>> START Text to read
RP: If you really wrote down faithfully what people say, you’d wind up with a bad, really long Andy Warhol movie. You know, those tapes at the Ravenite Club where Gotti and his crew were talking? They go on and on and get nowhere. It’s like Beckett with all those half-sentences coming back.

The trick to dialogue is compression. Sometimes I’ll listen to people talk about something that’s really fascinating. My mind may wander, but then I’ll start paying attention again, and I’ll remember basically a third of what they said, but when I write it it looks like I remembered everything. It’s not like you write down what people say. You just get a feel for the tone, and go your own way.

JM: So having a great ear is not just a listening process. It’s kind of an editing process as well.

RP: Yeah. If was just listening, you could just put a tape recorder on and walk away. That’s not what it’s about. It’s making the essence of it seem like all of it. In fact, it’s extremely boiled-down and condensed.

JM: In writing a book like this, or Clockers or Freedomland, on such a vast canvas, do you proceed from beginning to end? Or do you work in set pieces, saying to yourself, “I know I’m going to have this scene,” or “This character has to walk into this situation”?

RP: I find that it’s not a good idea for me to just go and see where it takes me. That usually is a bad idea. I might not need to have everything, but at least I need to know who are the players, what’s the problem, how does the problem get resolved, and what’s the lay of the land. Then I can try to build a more elaborate structure. But it’s usually enough if I can tell a story verbally, like in about ten minutes. Then I can make a laundry list for myself — it starts out here and it ends up there and it peaks over here. But I leave a lot of elbow room in there.

When you actually get into the physical act of writing, the characters tend to take off, and so does the story, in ways that you couldn’t anticipate in outline form. Not to make it seem mystical or anything, but you really don’t know what you have until you commit to paper. There’s just something about the physical act of writing. Doctorow said: “Outlining isn’t writing, researching isn’t writing, talking about it isn’t writing — writing is writing.” That’s pretty much true. I can tell a good story to a publisher and they say, “Wow, that’s great; okay, do that.” Then — what’s that line? “If you want to make God laugh, tell him your plans.” Because the story will take off once I start writing. Or maybe it won’t: it seemed so moving when I verbally told it, and now I’m writing it and it’s flat as a pancake. What happened? I don’t know. Maybe it was best told as an oral story, and now I’m too self-conscious. You never know.
>> END Text to read
>> START Entries provided
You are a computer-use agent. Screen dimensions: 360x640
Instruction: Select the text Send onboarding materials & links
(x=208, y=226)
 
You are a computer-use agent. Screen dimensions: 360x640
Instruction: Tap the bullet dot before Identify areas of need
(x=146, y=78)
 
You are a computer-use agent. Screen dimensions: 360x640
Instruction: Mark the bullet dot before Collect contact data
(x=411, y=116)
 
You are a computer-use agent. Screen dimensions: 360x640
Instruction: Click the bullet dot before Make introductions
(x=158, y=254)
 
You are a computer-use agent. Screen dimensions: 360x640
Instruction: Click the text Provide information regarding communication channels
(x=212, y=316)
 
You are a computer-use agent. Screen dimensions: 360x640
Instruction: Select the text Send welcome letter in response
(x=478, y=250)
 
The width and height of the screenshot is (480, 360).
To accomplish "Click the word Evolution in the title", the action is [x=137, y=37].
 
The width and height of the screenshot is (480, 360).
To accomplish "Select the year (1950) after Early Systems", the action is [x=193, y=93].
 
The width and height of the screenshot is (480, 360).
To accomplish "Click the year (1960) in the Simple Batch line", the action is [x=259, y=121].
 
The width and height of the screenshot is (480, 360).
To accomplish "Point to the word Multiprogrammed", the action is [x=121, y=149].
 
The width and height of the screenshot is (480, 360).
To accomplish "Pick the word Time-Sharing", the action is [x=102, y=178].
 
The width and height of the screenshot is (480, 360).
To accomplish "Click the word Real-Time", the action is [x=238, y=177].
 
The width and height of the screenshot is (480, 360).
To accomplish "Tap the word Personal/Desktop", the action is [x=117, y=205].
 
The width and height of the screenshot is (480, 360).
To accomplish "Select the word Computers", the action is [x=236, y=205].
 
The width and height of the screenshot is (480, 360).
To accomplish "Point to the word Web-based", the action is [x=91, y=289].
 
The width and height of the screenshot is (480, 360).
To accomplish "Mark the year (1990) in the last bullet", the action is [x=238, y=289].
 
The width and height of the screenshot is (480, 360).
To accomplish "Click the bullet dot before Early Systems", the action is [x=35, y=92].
>> END Entries provided
(What you are asked to do)
Can you print the entire interview on dialogue and story structure, word for word? The data is separate from the interview.

(Reply to the exercise)
RP: If you really wrote down faithfully what people say, you’d wind up with a bad, really long Andy Warhol movie. You know, those tapes at the Ravenite Club where Gotti and his crew were talking? They go on and on and get nowhere. It’s like Beckett with all those half-sentences coming back.

The trick to dialogue is compression. Sometimes I’ll listen to people talk about something that’s really fascinating. My mind may wander, but then I’ll start paying attention again, and I’ll remember basically a third of what they said, but when I write it it looks like I remembered everything. It’s not like you write down what people say. You just get a feel for the tone, and go your own way.

JM: So having a great ear is not just a listening process. It’s kind of an editing process as well.

RP: Yeah. If was just listening, you could just put a tape recorder on and walk away. That’s not what it’s about. It’s making the essence of it seem like all of it. In fact, it’s extremely boiled-down and condensed.

JM: In writing a book like this, or Clockers or Freedomland, on such a vast canvas, do you proceed from beginning to end? Or do you work in set pieces, saying to yourself, “I know I’m going to have this scene,” or “This character has to walk into this situation”?

RP: I find that it’s not a good idea for me to just go and see where it takes me. That usually is a bad idea. I might not need to have everything, but at least I need to know who are the players, what’s the problem, how does the problem get resolved, and what’s the lay of the land. Then I can try to build a more elaborate structure. But it’s usually enough if I can tell a story verbally, like in about ten minutes. Then I can make a laundry list for myself — it starts out here and it ends up there and it peaks over here. But I leave a lot of elbow room in there.

When you actually get into the physical act of writing, the characters tend to take off, and so does the story, in ways that you couldn’t anticipate in outline form. Not to make it seem mystical or anything, but you really don’t know what you have until you commit to paper. There’s just something about the physical act of writing. Doctorow said: “Outlining isn’t writing, researching isn’t writing, talking about it isn’t writing — writing is writing.” That’s pretty much true. I can tell a good story to a publisher and they say, “Wow, that’s great; okay, do that.” Then — what’s that line? “If you want to make God laugh, tell him your plans.” Because the story will take off once I start writing. Or maybe it won’t: it seemed so moving when I verbally told it, and now I’m writing it and it’s flat as a pancake. What happened? I don’t know. Maybe it was best told as an oral story, and now I’m too self-conscious. You never know.